O primeiro-ministro, José Sócrates, anunciou ontem, em Beja, que estão garantidos os 900 milhões de euros para concluir "mais rapidamente" o Alqueva, até 2015, projecto de "enorme importância nacional" e que "já está a dar frutos".

"Alqueva é um projecto nacional. Precisamos de o completar muito mais rapidamente do que aquilo que tinha sido inicialmente previsto", declarou Sócrates.
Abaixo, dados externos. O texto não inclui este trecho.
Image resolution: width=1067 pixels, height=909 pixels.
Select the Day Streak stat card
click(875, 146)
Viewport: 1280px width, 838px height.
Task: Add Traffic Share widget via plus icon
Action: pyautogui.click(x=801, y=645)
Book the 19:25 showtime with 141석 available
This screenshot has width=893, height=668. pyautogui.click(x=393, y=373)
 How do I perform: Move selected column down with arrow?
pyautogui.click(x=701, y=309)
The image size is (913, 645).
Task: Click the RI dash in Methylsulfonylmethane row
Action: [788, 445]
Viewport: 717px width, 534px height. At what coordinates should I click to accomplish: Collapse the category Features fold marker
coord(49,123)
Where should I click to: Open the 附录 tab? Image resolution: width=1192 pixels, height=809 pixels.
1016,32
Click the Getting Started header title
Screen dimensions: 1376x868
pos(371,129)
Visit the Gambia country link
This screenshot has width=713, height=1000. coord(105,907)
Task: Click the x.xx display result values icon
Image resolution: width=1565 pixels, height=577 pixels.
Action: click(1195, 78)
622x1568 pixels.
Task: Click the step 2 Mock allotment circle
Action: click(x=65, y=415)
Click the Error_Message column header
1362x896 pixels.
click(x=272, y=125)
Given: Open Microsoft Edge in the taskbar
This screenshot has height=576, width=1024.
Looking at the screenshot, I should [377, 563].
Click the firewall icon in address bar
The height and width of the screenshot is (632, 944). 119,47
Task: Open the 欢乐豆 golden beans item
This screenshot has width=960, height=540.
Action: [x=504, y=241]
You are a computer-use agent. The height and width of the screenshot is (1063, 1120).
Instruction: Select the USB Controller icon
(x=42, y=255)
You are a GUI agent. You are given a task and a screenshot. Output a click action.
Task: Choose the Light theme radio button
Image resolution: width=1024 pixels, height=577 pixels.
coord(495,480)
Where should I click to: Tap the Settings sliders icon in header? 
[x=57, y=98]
"A pressa que o Estado tem de completar Alqueva é porque sente que o me rcado está a reagir. Alqueva está a despertar interesse do ponto de vista turístico", afirmou José Sócrates, defendendo a necessidade de "responder à vontade do s empreendedores que querem desenvolver os seus projectos".

xatoo disse...

o ano passado, uma noticia de jornal dizia que o aeroporto de Beja já tinha tido 5 Admnistrações sem que uma única pedra do empreendimento tenha sido lançada desde que os alemães abandonaram a gestão da base militar ali existente.
O mal do "nosso (deles) país", a todos os niveis, sempre foi este: sustentar administrações e admnistradores a pão-de-ló,
enquanto no terreno a seara é pilhada. (p/e, desde há 30 anos para cá, os alemães da Base compraram quase todas as propriedades de valor no litoral alentejano). Como os Conselhos de Administradores ganham (principescamente) bem, desde que vá chegando para eles o resto é cagativo,,,

Anónimo disse...

Bem eu conheço bem esta Base Aerea,e sei quanto o Estado Portugues perdeu desde que foi criada.Tudo estava pronto para funcionar sim porque se sempre poderam aterrar avios de grande porte vindos da Alemanha.Nao consigo entender como vai precisar gastar tanto dinheiro para aterrar um aviao civil.Fico com impressao que tem muita gente que vai aproveitar destes milhoes.Primeiro se deixou tudo ao abandono para que a natureza podesse distruir tudo,agora se fala em reconstruir.Se atö agora passou por 5 Administraçoes na face de distruimento ,podem imaginar quantas vao ser precisas para construir??

Anónimo disse...

Tanto dinheiro seus hipócritas? realmente até tenho vergonha de ser português! Querem tudo para Lisboa e Litoral? Nós no Alentejo também pagamos impostos, andamos a pagar ampliações de portelas, otasl, cril e crel, auto estradas de norte a sul (via litoral) e o alentejo chupa no dedo? tembém temos direito a ver alguma coisa resultado dos nossos impostos! Elefante branco é a ota e afins! mamarrachos que se fazem em lisboa, tipo centro cultural de belém, já nem falo da expo, essa ainda revitalizou uma zona horrivel! é para ricos, mas prontos... o alentejo não quer que tenham pena dele, quer apenas não continuar a ser injustiçado! já viram bem os tesouros que a região tem e a riqueza que pode gerar? não falo do golf! olhem para a andaluzia espanhola (o alentejo lá do sitio) e vejam as diferenças! só não se faz quando não ha vontade para tal!